──────── EXERCISE DATA
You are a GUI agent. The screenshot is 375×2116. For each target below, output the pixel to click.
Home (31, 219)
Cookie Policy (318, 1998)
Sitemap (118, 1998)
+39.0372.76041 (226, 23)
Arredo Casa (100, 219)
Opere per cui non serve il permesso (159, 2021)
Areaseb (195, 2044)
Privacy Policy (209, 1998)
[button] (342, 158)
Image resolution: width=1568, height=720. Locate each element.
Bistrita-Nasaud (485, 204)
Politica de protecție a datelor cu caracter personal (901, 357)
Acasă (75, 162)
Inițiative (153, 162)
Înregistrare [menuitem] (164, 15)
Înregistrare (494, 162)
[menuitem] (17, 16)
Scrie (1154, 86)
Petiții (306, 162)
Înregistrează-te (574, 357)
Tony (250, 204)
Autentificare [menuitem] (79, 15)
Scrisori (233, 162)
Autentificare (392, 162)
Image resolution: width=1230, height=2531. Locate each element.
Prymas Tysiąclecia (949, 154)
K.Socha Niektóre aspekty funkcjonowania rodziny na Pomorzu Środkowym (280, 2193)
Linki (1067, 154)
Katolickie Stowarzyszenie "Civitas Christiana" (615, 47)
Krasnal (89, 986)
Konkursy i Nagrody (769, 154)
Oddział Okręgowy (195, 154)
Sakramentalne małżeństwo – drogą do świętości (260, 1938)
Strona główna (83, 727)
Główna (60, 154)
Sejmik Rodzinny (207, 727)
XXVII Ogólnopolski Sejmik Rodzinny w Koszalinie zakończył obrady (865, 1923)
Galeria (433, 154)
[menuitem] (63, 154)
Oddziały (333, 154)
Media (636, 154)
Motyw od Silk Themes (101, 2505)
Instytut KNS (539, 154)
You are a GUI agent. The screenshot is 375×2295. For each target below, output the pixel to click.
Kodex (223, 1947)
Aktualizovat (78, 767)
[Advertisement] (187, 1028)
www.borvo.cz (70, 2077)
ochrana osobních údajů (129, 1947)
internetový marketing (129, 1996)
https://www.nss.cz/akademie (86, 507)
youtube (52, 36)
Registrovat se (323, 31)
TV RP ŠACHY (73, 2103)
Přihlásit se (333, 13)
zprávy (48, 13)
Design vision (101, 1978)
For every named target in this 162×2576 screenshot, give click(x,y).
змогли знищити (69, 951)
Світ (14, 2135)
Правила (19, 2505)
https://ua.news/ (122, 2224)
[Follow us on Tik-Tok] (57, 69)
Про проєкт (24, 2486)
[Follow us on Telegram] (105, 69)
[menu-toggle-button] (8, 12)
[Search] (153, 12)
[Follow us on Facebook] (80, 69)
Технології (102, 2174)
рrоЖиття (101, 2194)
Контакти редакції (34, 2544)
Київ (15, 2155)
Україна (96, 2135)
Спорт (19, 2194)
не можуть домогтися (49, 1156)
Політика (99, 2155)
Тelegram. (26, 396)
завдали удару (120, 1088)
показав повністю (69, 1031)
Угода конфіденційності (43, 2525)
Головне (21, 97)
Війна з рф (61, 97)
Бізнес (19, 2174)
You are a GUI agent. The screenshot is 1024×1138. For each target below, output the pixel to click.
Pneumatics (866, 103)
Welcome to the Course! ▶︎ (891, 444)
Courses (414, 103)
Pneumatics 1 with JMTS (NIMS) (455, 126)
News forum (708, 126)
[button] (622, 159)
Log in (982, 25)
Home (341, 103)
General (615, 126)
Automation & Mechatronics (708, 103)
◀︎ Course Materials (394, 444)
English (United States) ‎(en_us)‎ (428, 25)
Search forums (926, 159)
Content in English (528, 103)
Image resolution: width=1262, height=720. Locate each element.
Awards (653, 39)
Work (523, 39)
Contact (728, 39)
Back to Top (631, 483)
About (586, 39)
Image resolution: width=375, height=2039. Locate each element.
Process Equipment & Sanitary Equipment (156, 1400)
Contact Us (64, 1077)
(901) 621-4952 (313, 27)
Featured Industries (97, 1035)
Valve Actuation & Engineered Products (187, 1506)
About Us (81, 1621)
────────────────
WHAT TO DO: Arrange as a JSON list of strings the lines beginning at the line containing "Технології (102, 2174)" and ending after the line containing "Угода конфіденційності (43, 2525)", with one string for each line and blank lines omitted.

RESPONSE FOR THIS EXERCISE:
[
  "Технології (102, 2174)",
  "рrоЖиття (101, 2194)",
  "Контакти редакції (34, 2544)",
  "Київ (15, 2155)",
  "Україна (96, 2135)",
  "Спорт (19, 2194)",
  "не можуть домогтися (49, 1156)",
  "Політика (99, 2155)",
  "Тelegram. (26, 396)",
  "завдали удару (120, 1088)",
  "показав повністю (69, 1031)",
  "Угода конфіденційності (43, 2525)"
]